▶ _Direction A_:
Please echo the ticket-pricing problem word for word, between "Daily Operating Costs" and "please explain why.", inclusive.
▶ _Direction B_:
In the ticket-pricing problem, what is the maximum number of potential patrons?
▶ _Direction C_:
Go on with the ticket-pricing problem from the point where it stops.

▶ _Document segment_:
NCTM Addenda Series/Grades 9-12
The Park and Planning Commission decided to consider three factors when attempting to improve the daily profits at their sports facility:
❖ The number of all-day admission tickets sold
❖ The cost of operating the facility
❖ The price of each all-day admission ticket
After carefully analyzing their operating costs, they found that it would be impossible to cut them further.
Daily Operating Costs
Advertisements $ 55.00
Employees’ pay 310.00
Heat, lights, taxes, food, rent 435.00
Knowing that the maximum number of potential patrons is 200, the Park and Planning Commission decided to vary the price of each admission ticket to see what effect this change might have on the number of tickets sold. After much experimentation, they collected the following sales data:
Ticket Price [in $] Average Number of Tickets Sold
________________________________________________________________________
5. 158
7 142
9. 119
11 97
1. Using this information, suggest the optimal ticket price for all-day admission to the sports facility. If you feel the need for more information, please explain why.

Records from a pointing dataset
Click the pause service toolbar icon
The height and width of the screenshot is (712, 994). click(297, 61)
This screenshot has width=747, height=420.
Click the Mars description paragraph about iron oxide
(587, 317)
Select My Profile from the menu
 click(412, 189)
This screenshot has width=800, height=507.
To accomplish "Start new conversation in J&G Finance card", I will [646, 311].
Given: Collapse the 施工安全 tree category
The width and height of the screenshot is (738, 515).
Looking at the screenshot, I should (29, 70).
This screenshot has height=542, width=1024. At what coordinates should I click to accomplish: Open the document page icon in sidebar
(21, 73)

==

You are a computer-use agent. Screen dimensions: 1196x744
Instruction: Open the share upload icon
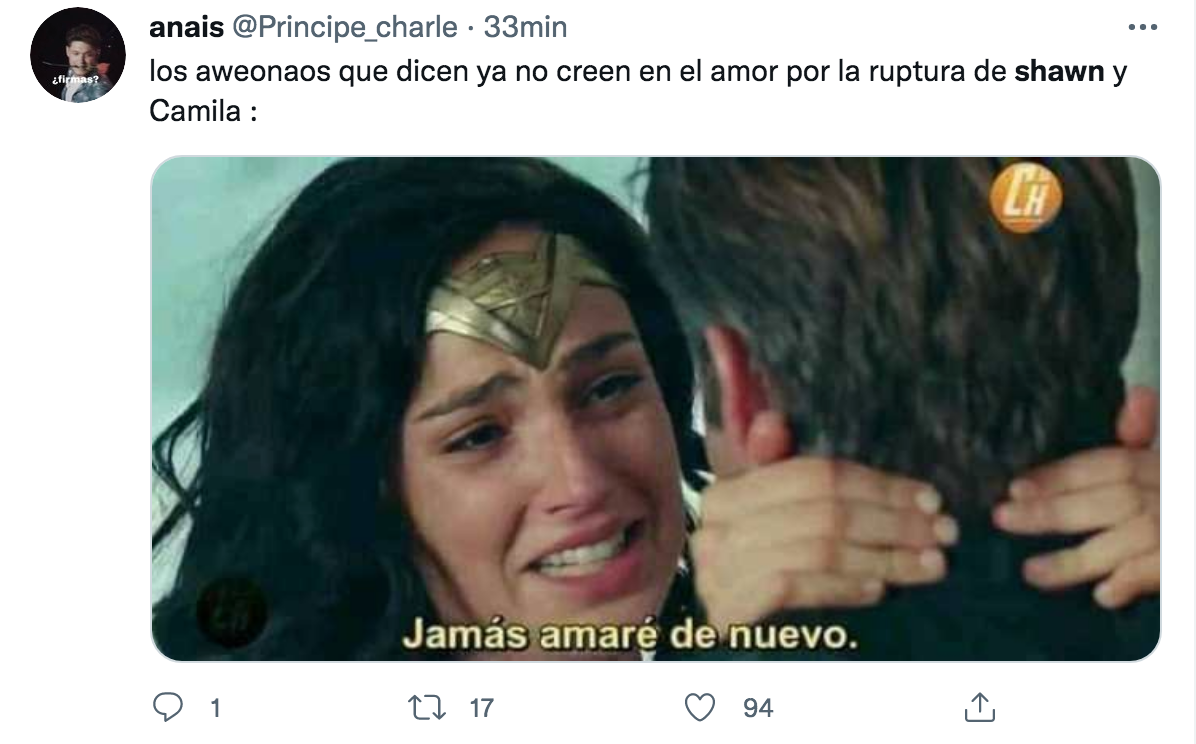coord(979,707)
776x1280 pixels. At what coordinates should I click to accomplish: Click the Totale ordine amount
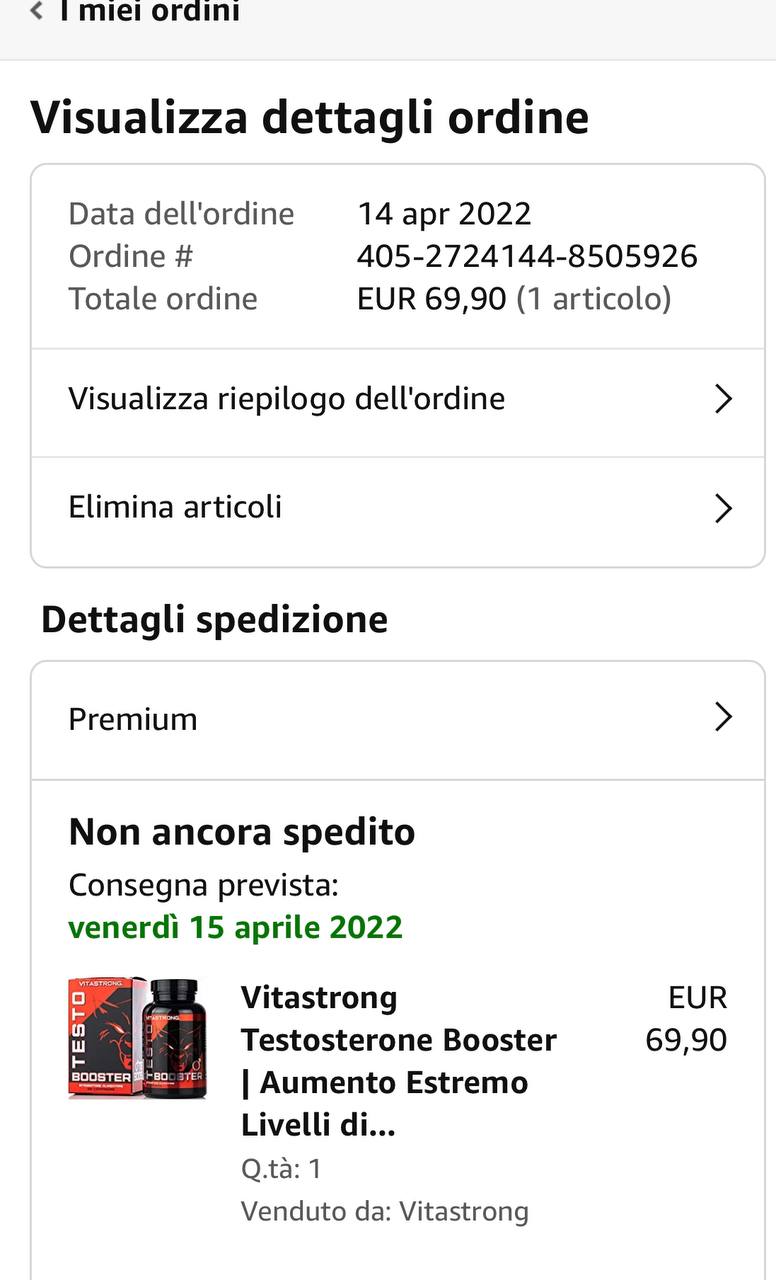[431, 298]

▶ _Written reply A_:
Daily Operating Costs
Advertisements $ 55.00
Employees’ pay 310.00
Heat, lights, taxes, food, rent 435.00
Knowing that the maximum number of potential patrons is 200, the Park and Planning Commission decided to vary the price of each admission ticket to see what effect this change might have on the number of tickets sold. After much experimentation, they collected the following sales data:
Ticket Price [in $] Average Number of Tickets Sold
________________________________________________________________________
5. 158
7 142
9. 119
11 97
1. Using this information, suggest the optimal ticket price for all-day admission to the sports facility. If you feel the need for more information, please explain why.

▶ _Written reply B_:
200

▶ _Written reply C_:
2. Use a graphing calculator to find the function rule of best fit for the [price, sales] data. Express the number of tickets sold as a function N of the ticket price. That is, N[x} = ?, where x is the price of the ticket. Produce a rough sketch of the [price, sales] data and the fitted function. Do you expect the function to behave like any of the linear, exponential, or rational functions studied so far? If yes, explain your reasoning.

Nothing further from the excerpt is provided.